Source data

- Opening Delimiter -

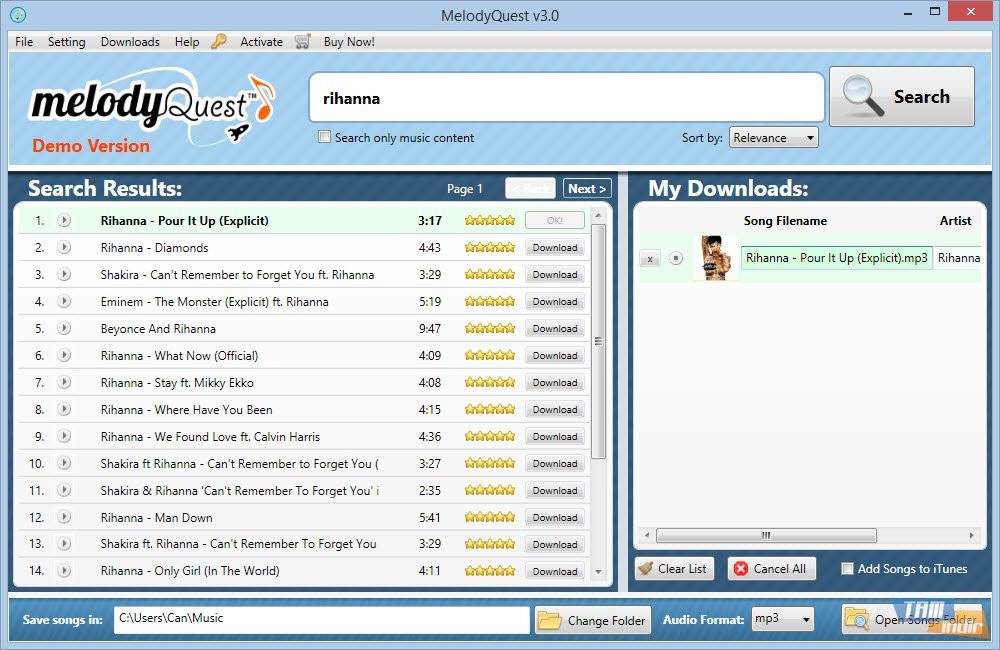Check Add Songs to iTunes
Image resolution: width=1000 pixels, height=650 pixels.
847,569
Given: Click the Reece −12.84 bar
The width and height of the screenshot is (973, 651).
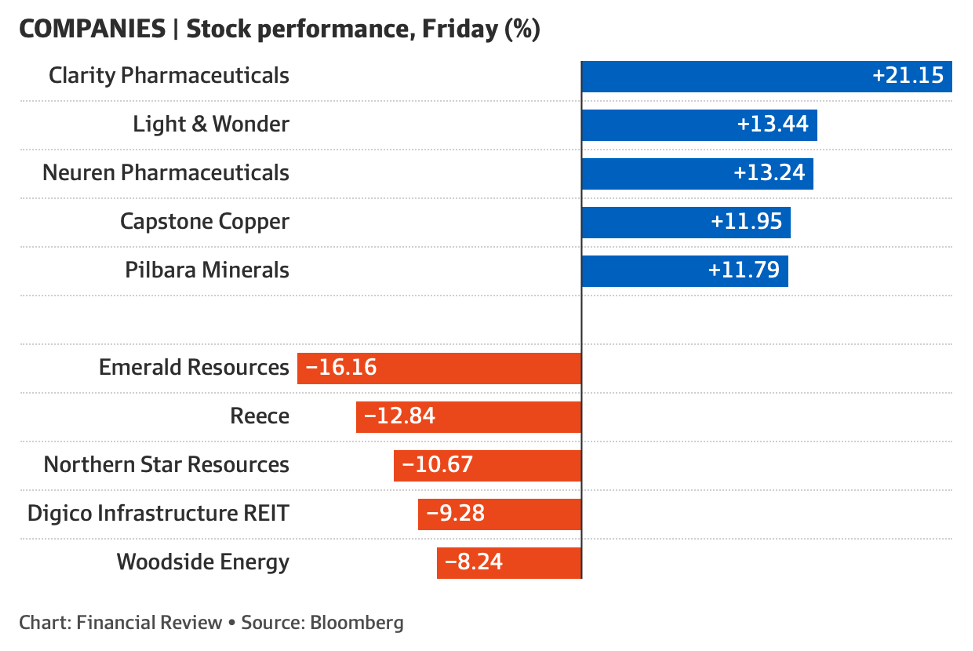Looking at the screenshot, I should pyautogui.click(x=468, y=416).
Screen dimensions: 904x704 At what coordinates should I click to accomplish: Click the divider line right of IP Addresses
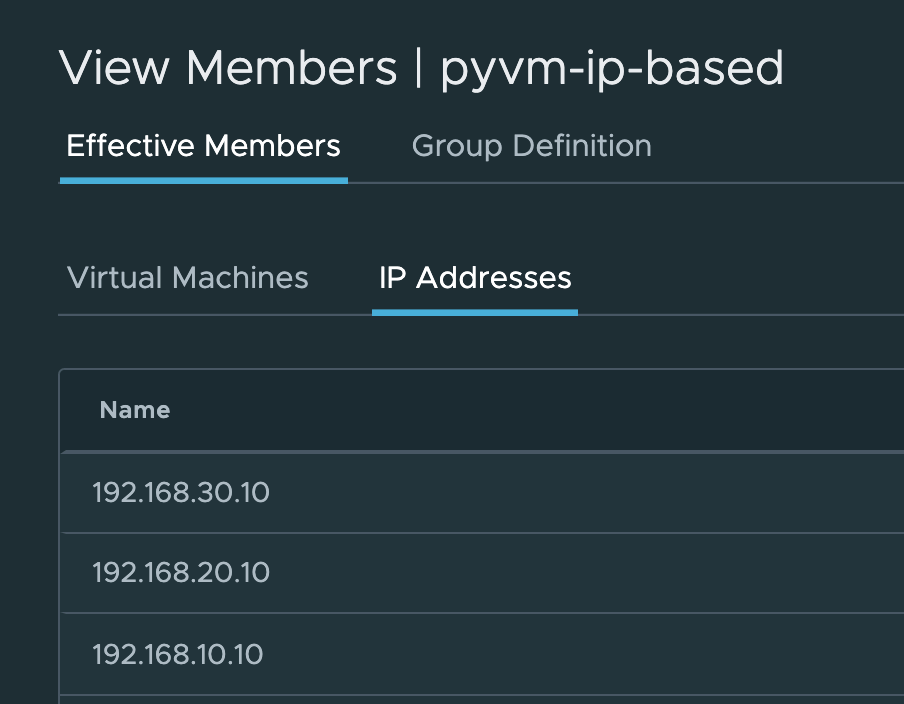[740, 315]
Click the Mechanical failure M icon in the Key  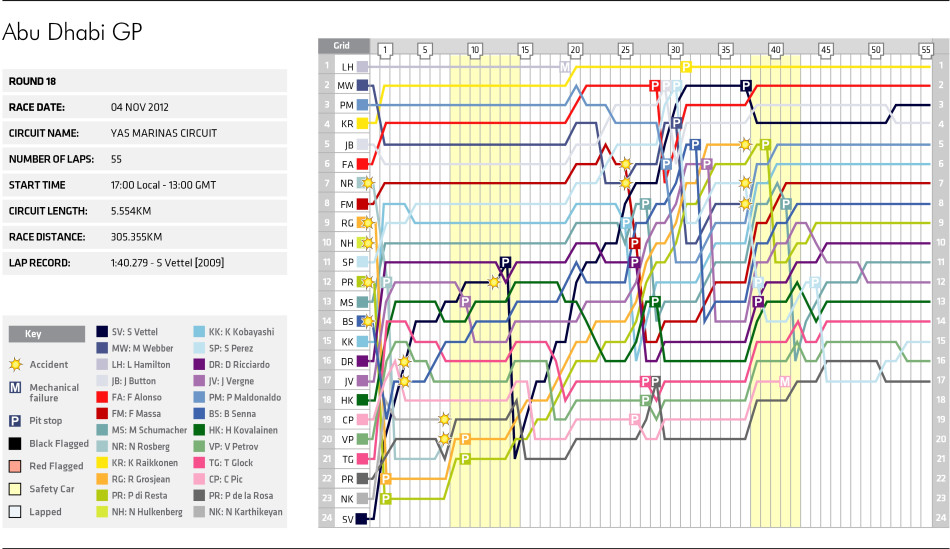pyautogui.click(x=15, y=387)
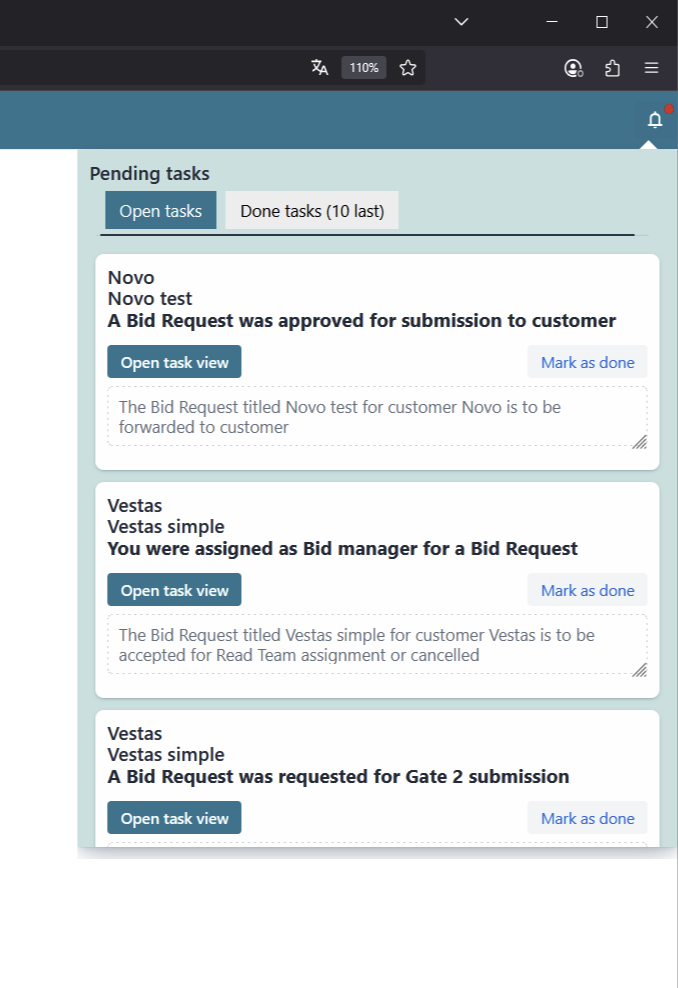Mark the Novo test task as done
Viewport: 678px width, 988px height.
pyautogui.click(x=587, y=362)
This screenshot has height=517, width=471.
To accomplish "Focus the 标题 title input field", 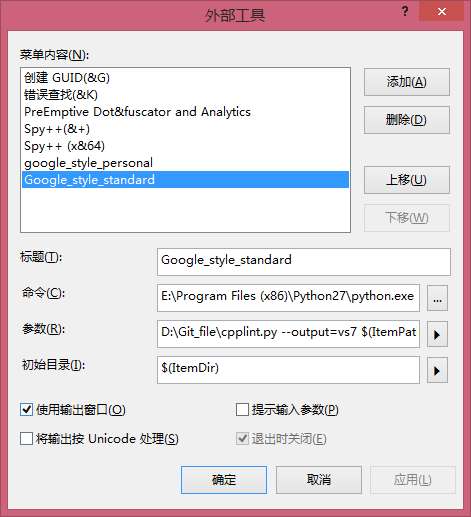I will [304, 262].

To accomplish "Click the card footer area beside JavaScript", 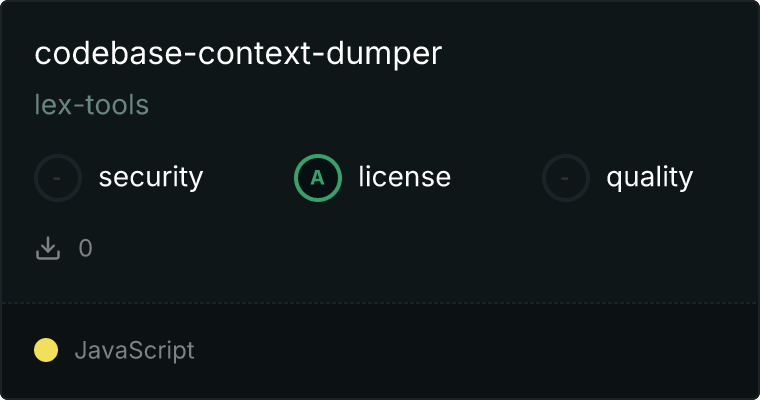I will click(475, 351).
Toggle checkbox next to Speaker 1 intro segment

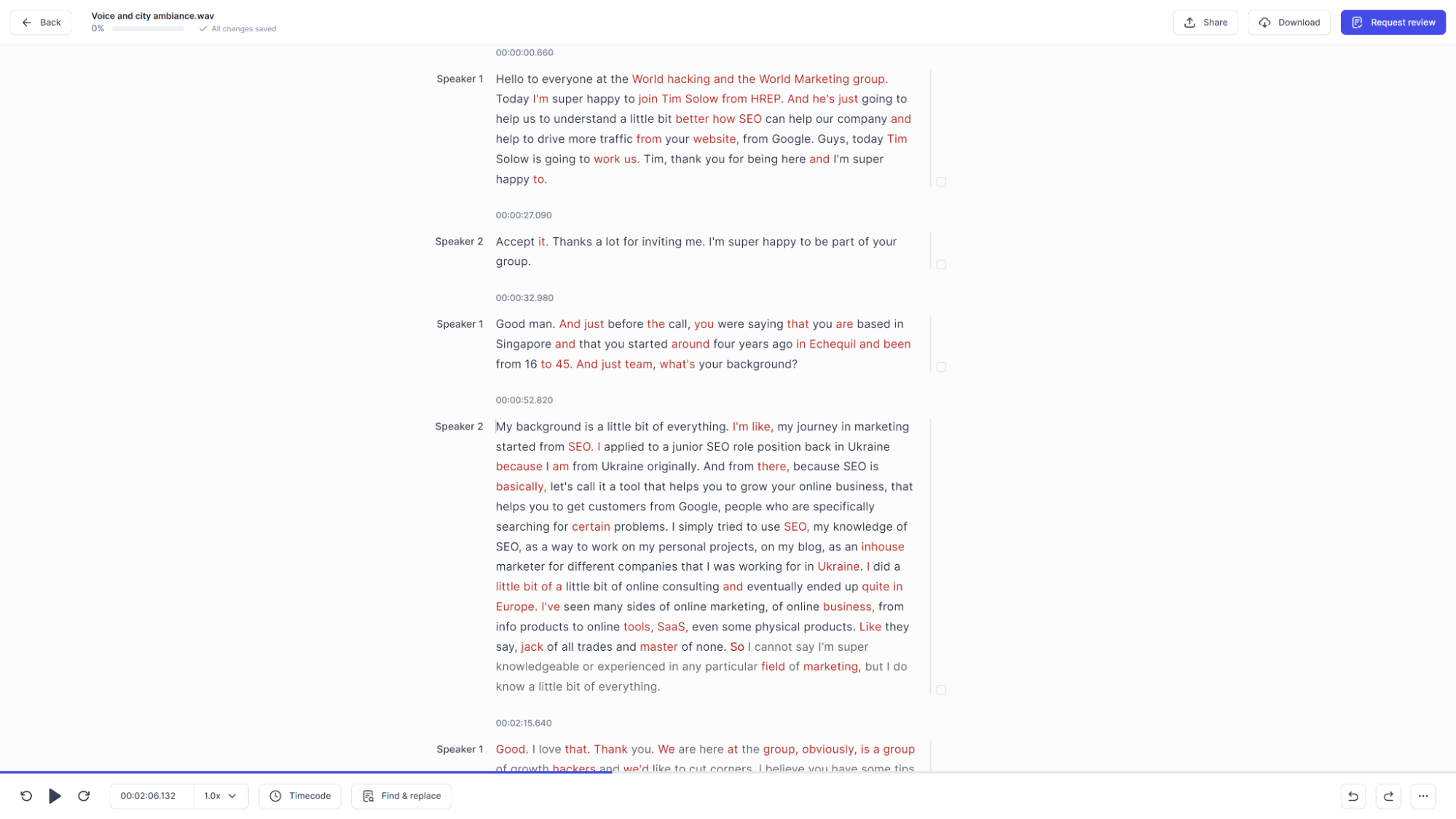pos(940,181)
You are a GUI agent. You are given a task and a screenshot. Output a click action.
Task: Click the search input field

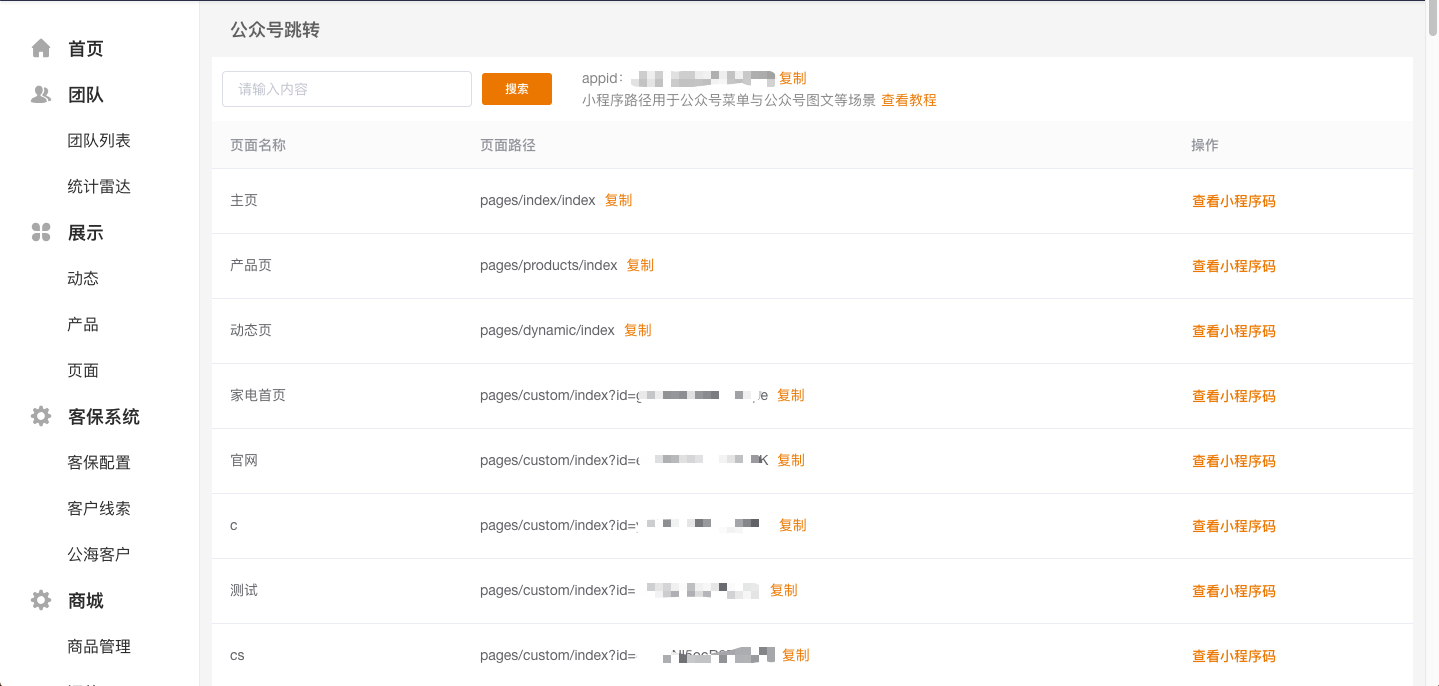[x=346, y=89]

- Closing Delimiter -

Beginning with the line that contains "Toggle checkbox next", reproduce every line through the end of the records above exactly, leaving pictures out.

Toggle checkbox next to Speaker 1 intro segment

pos(940,181)
You are a GUI agent. You are given a task and a screenshot. Output a click action.
Task: Click the search input field

[x=346, y=89]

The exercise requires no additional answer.